• Regulatory compliance is often thought of as a burden or a threat to an organization’s bottom line
  • But it doesn’t have to be this way, as some rules – such as GDPR – can help enhance cross-functional alignment
  • At Summit Europe 2018, Julian Archer and Phil Harrell described how B2B organizations can use data privacy compliance to their advantage

In the business world, rules and regulations are often thought of as burdensome, onerous and potentially costly. What does this mean for our bottom line? Will this add to the cost of doing business? What sort of legal counsel do we need to ensure we’re complying with the rules coming from the various agencies? Do we need to hire a consulting firm to do this for us? And what if something goes wrong and we must pay a penalty?

This was certainly true of sweeping financial legislation like Basel III, Dodd-Frank and Sarbanes-Oxley, but what about the new General Data Protection Regulation (GDPR) regulations set by the EU? There’s certainly a lot to think about from the standpoint of the C-suite, including chief sales officers (CSOs) and CMOs. But does GDPR have to be exclusively an item of concern? Or could it yield a potential opportunity for better alignment between sales and marketing? Besides, the whole purpose of GDPR was to serve the wider ethical principle that every person should be able to engage with the digital world with the confidence that his or her private information will be secure.

This was the case Julian Archer and Phil Harrell made to the audience at Summit Europe today in London, through the lens of the SiriusDecisions Data Privacy Compliance Model. This model provides a structure that sales and marketing can use to operate aligned and compliant data processes. Privacy regulations force marketing and sales to work closely together and better define roles and responsibilities. For example, marketing determines the extent of personal data requirements, teleservices captures consent, direct sales conducts an opt-in discussion, and channel teams look to gain clarity on the purpose of personal data use.

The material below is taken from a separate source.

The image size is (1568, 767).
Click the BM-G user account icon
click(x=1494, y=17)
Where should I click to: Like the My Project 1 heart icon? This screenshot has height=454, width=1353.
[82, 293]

Julian described the range of reactions he’s heard in relation to GDPR: “I’ve had people say to me, ‘Julian! What do I do? How do we follow these rules? How do I get away with it?’ But I’ve also had people say, ‘Wait, there’s an opportunity here.’ ”

In a similar vein, Phil stressed to the sales portion of the audience that “You need to be interested in this subject and so you can use GDPR to help drive alignment with marketing and because there are real benefits to sales. These include helping to clean up dirty data in internal systems, and instilling trust in prospects and employees. All of this shows that you care about protecting personal data.”

From here, Julian and Phil explored some examples of companies that are investing to ensure compliance and derive business improvements: 3M, New Relic, Siemens and FIS. These real-life examples helped to clarify the importance of sales and marketing in this effort. Companies need to minimize risk and create a safe environment in which sales reps and marketers can generate business. This requires visibility into and control over how data enters systems like sales force automation systems and marketing automation platforms. Organizations can also use these and other systems to monitor, audit and protect data privacy compliance. This saves time and opens capacity for sales reps and marketers get back to their day jobs. Additionally, it creates a stimulus to clean up data, as Julian emphasized during the New Relic example: “It’s not because GDPR said to clean up the data, but because it was a catalyst for marketers to look at the data anyway.”

In the example of FIS – which won a SiriusDecisions 2017 Program of the Year award – the organization used a comprehensive governance and compliance initiative to obtain fantastic results: email open rates of 25 percent or more (sometimes as high as 94 percent!), 47 percent better engagement, and a database where more than 60 percent of the data remained available for marketing’s use. And this was all after cleaning data, creating preference centers and gaining opt-in permissions. This clearly shows that, far from hindering marketing’s ability to operate, getting into compliance can enhance execution and engagement.

In closing, Julian gave special shout-out to marketing leaders and marketing operations: “As marketing leaders, we need to put privacy laws to work to our advantage. Also, this is a great opportunity for marketing operations. You can really be the heroes here.”

As Phil and Julian demonstrated to the audience, using privacy laws to guide customer engagement, sales and marketing can ensure that the organization remains in compliance and becomes widely trusted among B2B customers. This requires a holistic approach via personal data lifecycle management and sales enablement that works across people, process and technology.